Thinking about language

While French is the official language of Senegal, there are lots of other languages spoken throughout the country. In Dakar, most people speak Wolof at home and in the streets and through my study abroad program I have been learning Wolof, although it is very different from anything I have ever spoken before. For the first few weeks, I could barely understand anything past basic greetings. Now, roughly four months later, I can pick out bits and pieces of conversations, but I am still in the very beginning stages of speaking Wolof. At the same time I have been taking French classes, a language I have studied for several years, but still struggle to keep up in conversations when people speak quickly or pronounce things slightly differently than I am used to.

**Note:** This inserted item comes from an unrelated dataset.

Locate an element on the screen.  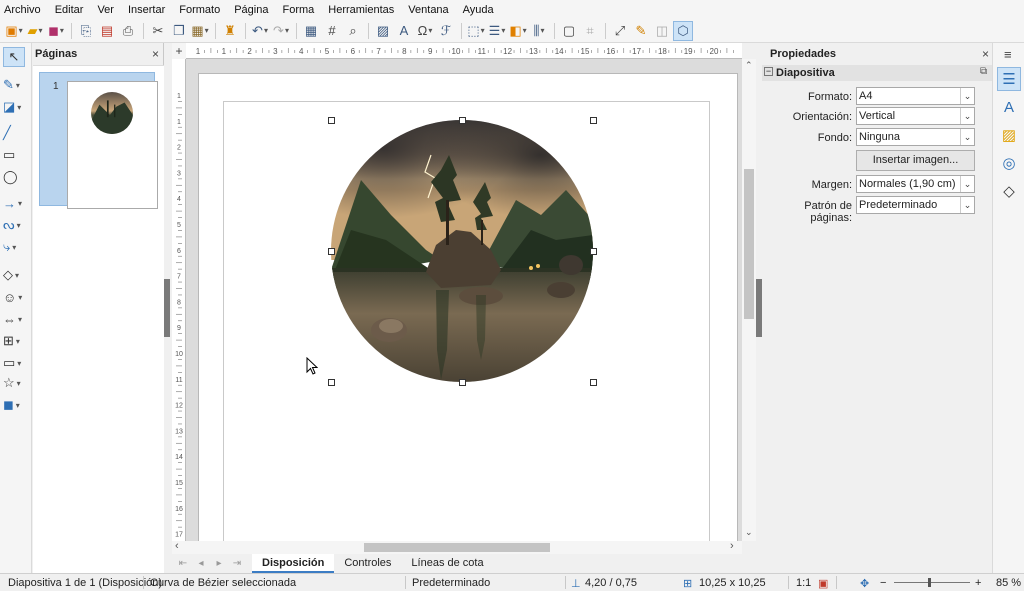
show-draw-functions-icon: ⬡ is located at coordinates (683, 30).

While I can communicate more easily in French, I usually try to begin conversations in Wolof, going through traditional greetings. As the conversation progresses, I end up switching to French, although I try to add any Wolof words I know. I have found that people generally appreciate when you at least try to speak Wolof, demonstrating a basic respect for the local language rather than the language imposed on the country by the French colonizers. There does seem to be a strong association between the French language and the sad history of colonization of Senegal and other French West African countries. Schools in Senegal follow the French system and all classes are taught in French. While visiting a more rural region of the country, I found that you could guess at someone’s level of education based on how well they spoke French. This demonstrates how problematic the educational system is, as it is difficult to begin schooling while also learning a new language, often not spoken in the home. It also challenges students who may struggle to succeed educationally in a foreign language.

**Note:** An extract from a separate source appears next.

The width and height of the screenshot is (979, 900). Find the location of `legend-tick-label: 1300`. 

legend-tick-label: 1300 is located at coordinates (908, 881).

While Wolof is considered the most spoken language in Senegal, there are many other languages spoken by various ethnic groups. For example, in the Matam region of Senegal, near the border of Mauritania, the majority of people speak Pulaar and many do not speak French or Wolof at all. South of Dakar, in the Fatick region, many people speak Serer and below the Gambia, in Casamance, Diola is predominately spoken. People also speak Mandinka, Soninke, Balanta-Ganja, Mandjak, Noon, Mankanya and Hassaniya Arabic throughout Senegal. Many people speak multiple languages, learning them as they grow up around different ethnic groups and do not think twice about switching between three or four languages depending on who they are talking to.

I have really enjoyed trying to learn the local languages and communicate with the people I meet in their own language rather than French. Lately I have found I am understanding more and more Wolof and am met with friendly smiles when I speak the language, no matter how limited my vocabulary is. If I return to Senegal, I hope to continue learning Wolof, meeting people where they are, rather than communicating solely in French, a language which carries the history of French colonization in Senegal.